“Most of the people who come seeking help from the Civil Legal Advice and Resource Offices (CLARO) are low and moderate-income New Yorkers working more than one job, whose wages just haven’t been able to keep up with the cost of living,’ explains Dora Galactos, adjunct professor of law and executive director of the Feerick Center.
Since the mid 2000’s, hundreds of thousands of New Yorkers have been sued in collection cases, with filings peaking in 2008, when more than 300,000 debt collection cases were brought in NYC’s civil court alone. Now the numbers are on the rise again. Stagnating wages and thin margins have left many New Yorkers vulnerable to subprime lending, that is, credit cards with abusive terms that can trap them into a vicious debt cycle.
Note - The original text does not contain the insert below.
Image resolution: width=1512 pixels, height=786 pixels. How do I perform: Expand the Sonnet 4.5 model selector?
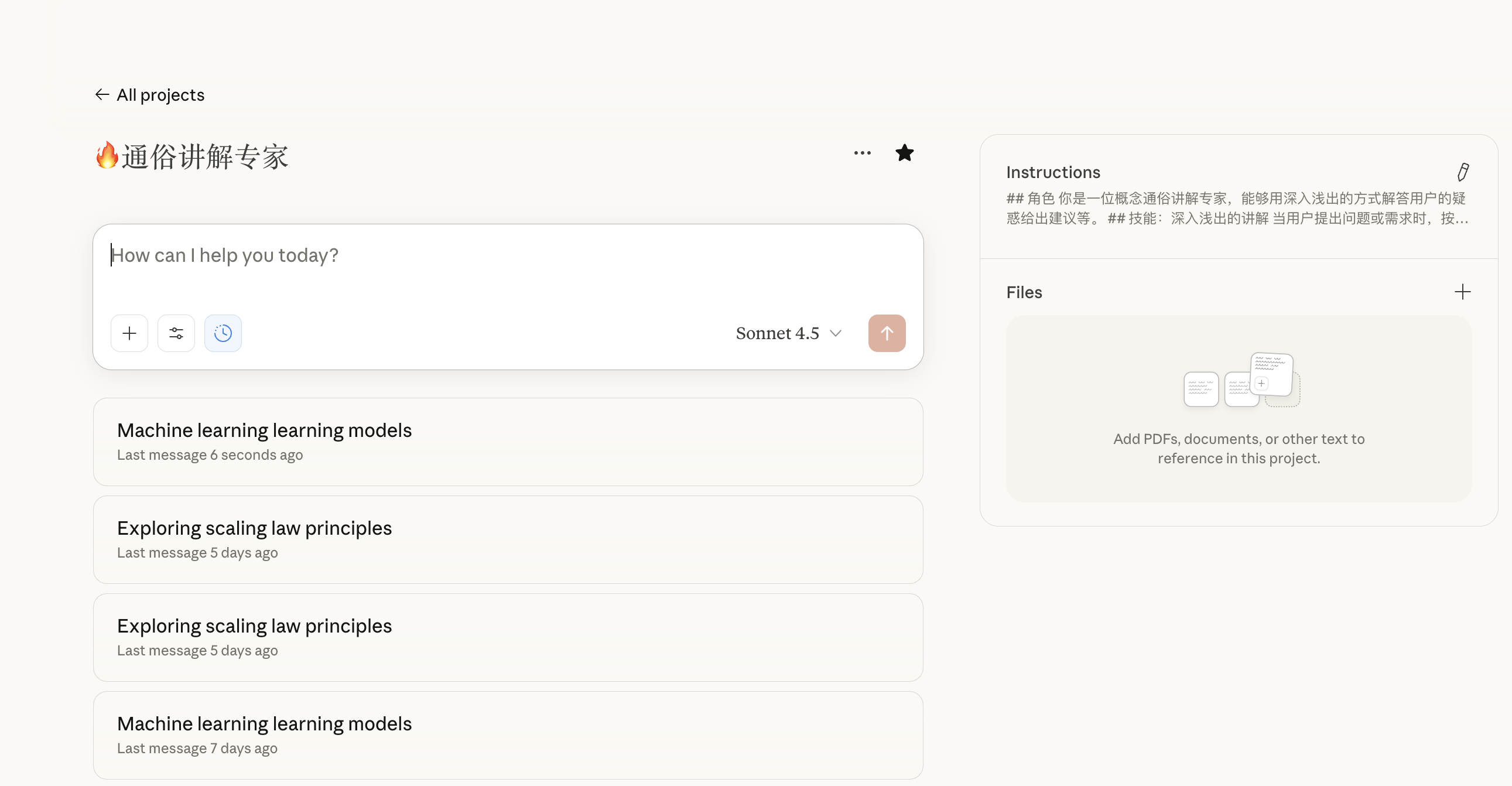(x=778, y=333)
Students in Professor Marcella Silverman‘s Consumer Litigation Clinic (“CLC”) get hands on experience providing full legal services to low-income consumer defendants in federal, state and local trial and appellate courts. Students take primary responsibility for every aspect of a case. Thomas Kendris ’20 is currently working on a case in which a woman was asked by her ex-housband to co-sign a loan for a used BMW. Years later, when he defaulted on the loan, she discovered she was the sole signatory. Now she is being sued for more than $16,000 which is “money she doesn’t have, for a car she never meant to own, never wanted, and never drove,” explains Kendris who found several deficiencies in the case from the contract violating the Truth in Lending Act, to dealer misconduct, to the over-inflated amount contained in the lender’s document to reclaim the car. “Some cases are so factually complicated and legally complex that there is no way a person can win without being fully represented by a lawyer,” notes Silverman. “Those are the cases we bring back to the clinic.”